Pour les organisations appelantes, ce mouvement vise à marquer leur opposition à la politique sociale menée par la direction de la SNCF depuis l'arrivée de Jean-Pierre Farandou à sa présidence. Elles jugent que le dialogue social n'a pas permis d'obtenir des avancées significatives sur les salaires, l'emploi ou le temps de travail.

La direction dément tout dumping social

La SNCF a réagi en réfutant catégoriquement les accusations de dumping social. L'entreprise affirme que les conditions de travail et les rémunérations de ses agents restent parmi les plus protectrices du secteur des transports en France. Elle rappelle avoir consenti des augmentations salariales dans le cadre des négociations annuelles obligatoires.

La direction souligne également que le groupe ne peut plus fonctionner de manière monolithique comme à l'époque du monopole. Cette phrase, reprise par la communication de l'entreprise, illustre la volonté de la SNCF de s'adapter aux contraintes de la concurrence tout en préservant l'emploi et le statut de ses cheminots.

Une mobilisation test pour l'exécutif

Ce mouvement intervient dans un contexte social tendu. Le gouvernement Castex, qui a fait de la concertation avec les partenaires sociaux une de ses priorités, est particulièrement attentif à ce premier test social d'envergure. L'exécutif espère que le dialogue permettra d'éviter un conflit prolongé.

Les syndicats, de leur côté, entendent montrer leur capacité à fédérer largement au-delà de leurs seuls militants. L'enjeu est de peser sur les futures négociations concernant le statut des cheminots et les modalités de la libéralisation du rail.

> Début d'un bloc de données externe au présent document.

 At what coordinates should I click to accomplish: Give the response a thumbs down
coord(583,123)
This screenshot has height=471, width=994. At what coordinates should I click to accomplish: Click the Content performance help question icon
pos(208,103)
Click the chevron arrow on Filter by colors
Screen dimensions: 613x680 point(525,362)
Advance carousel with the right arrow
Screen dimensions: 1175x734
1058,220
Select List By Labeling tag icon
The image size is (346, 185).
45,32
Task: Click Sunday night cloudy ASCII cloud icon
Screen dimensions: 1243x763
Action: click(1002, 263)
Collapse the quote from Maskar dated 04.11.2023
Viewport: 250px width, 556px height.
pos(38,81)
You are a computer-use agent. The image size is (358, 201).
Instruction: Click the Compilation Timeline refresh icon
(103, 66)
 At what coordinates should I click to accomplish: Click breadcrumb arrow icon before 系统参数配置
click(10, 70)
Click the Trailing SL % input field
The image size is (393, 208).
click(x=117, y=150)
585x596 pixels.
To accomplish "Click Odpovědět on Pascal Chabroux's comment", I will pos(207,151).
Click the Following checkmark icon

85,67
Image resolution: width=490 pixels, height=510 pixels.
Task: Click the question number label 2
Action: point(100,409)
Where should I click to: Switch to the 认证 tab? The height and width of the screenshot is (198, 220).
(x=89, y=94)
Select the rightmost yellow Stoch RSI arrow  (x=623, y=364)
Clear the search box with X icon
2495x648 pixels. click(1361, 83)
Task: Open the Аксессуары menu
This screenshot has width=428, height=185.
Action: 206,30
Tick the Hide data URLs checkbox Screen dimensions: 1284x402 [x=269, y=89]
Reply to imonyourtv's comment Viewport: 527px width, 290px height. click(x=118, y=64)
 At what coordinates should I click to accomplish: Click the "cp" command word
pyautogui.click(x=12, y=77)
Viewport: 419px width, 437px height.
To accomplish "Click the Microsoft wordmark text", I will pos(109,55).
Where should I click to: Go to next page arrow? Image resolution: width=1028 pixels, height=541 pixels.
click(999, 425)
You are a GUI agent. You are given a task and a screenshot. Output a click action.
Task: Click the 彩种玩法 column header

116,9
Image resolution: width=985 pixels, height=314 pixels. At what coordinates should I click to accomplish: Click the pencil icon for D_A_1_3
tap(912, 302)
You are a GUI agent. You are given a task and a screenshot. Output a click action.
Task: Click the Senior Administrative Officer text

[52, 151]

Quel impact pour les voyageurs ?

Il est encore difficile d'évaluer précisément l'ampleur de la perturbation qui affectera le trafic ferroviaire le 10 juin. La SNCF devrait communiquer dans les jours précédant la grève un plan de transport adapté. Les voyageurs sont invités à se renseigner sur les horaires de leurs trains et à anticiper leurs déplacements.

Les syndicats espèrent un taux de participation élevé, mais la direction mise sur une mobilisation plus modérée, en raison notamment de la lassitude des usagers face aux perturbations récurrentes.

Un précédent sous le quinquennat Macron

Ce mouvement rappelle les grandes grèves qui avaient marqué le début du premier quinquennat d'Emmanuel Macron, notamment en 2018, contre la réforme de la SNCF. Toutefois, le contexte politique et social a changé : la crise sanitaire et ses conséquences économiques ont modifié les priorités des salariés comme des dirigeants.

Reste à savoir si ce premier rendez-vous social de l'ère Castex aboutira à une reprise des négociations ou à une escalade du conflit. Les prochains jours s'annoncent décisifs.